— BEGIN —

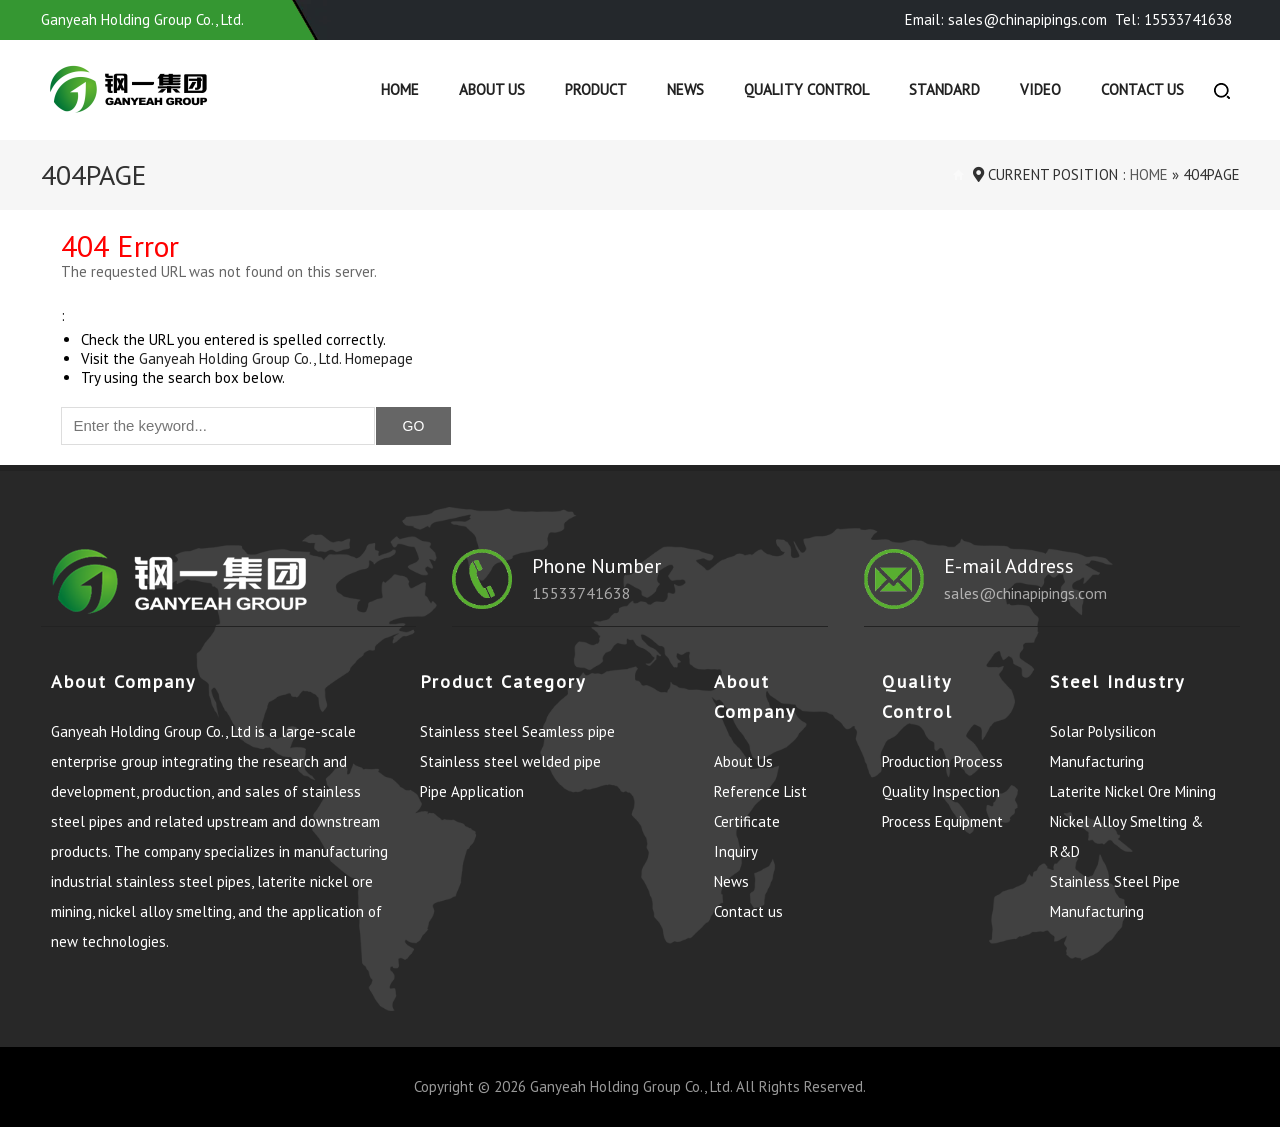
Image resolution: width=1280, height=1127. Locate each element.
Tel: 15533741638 (1173, 19)
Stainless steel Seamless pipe (517, 731)
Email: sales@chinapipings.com (1006, 19)
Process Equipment (942, 821)
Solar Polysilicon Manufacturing (1103, 746)
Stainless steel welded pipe (510, 761)
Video (1040, 89)
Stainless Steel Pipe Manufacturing (1115, 896)
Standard (944, 89)
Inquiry (736, 851)
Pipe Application (472, 791)
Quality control (806, 89)
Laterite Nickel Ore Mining (1133, 791)
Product (596, 89)
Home (400, 89)
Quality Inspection (941, 791)
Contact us (1142, 89)
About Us (492, 89)
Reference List (760, 791)
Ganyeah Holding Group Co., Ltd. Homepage (276, 358)
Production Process (942, 761)
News (685, 89)
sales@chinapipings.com (1025, 593)
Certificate (747, 821)
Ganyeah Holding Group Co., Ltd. (631, 1086)
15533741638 (581, 593)
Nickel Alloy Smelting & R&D (1126, 836)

— END —

WHAT IS BEING ASKED
Copy out all the lines of the records above word for word, leaving out the pictures.

EXERCISE RESULT
Image resolution: width=1280, height=1127. Locate each element.
Tel: 15533741638 (1173, 19)
Stainless steel Seamless pipe (517, 731)
Email: sales@chinapipings.com (1006, 19)
Process Equipment (942, 821)
Solar Polysilicon Manufacturing (1103, 746)
Stainless steel welded pipe (510, 761)
Video (1040, 89)
Stainless Steel Pipe Manufacturing (1115, 896)
Standard (944, 89)
Inquiry (736, 851)
Pipe Application (472, 791)
Quality control (806, 89)
Laterite Nickel Ore Mining (1133, 791)
Product (596, 89)
Home (400, 89)
Quality Inspection (941, 791)
Contact us (1142, 89)
About Us (492, 89)
Reference List (760, 791)
Ganyeah Holding Group Co., Ltd. Homepage (276, 358)
Production Process (942, 761)
News (685, 89)
sales@chinapipings.com (1025, 593)
Certificate (747, 821)
Ganyeah Holding Group Co., Ltd. (631, 1086)
15533741638 (581, 593)
Nickel Alloy Smelting & R&D (1126, 836)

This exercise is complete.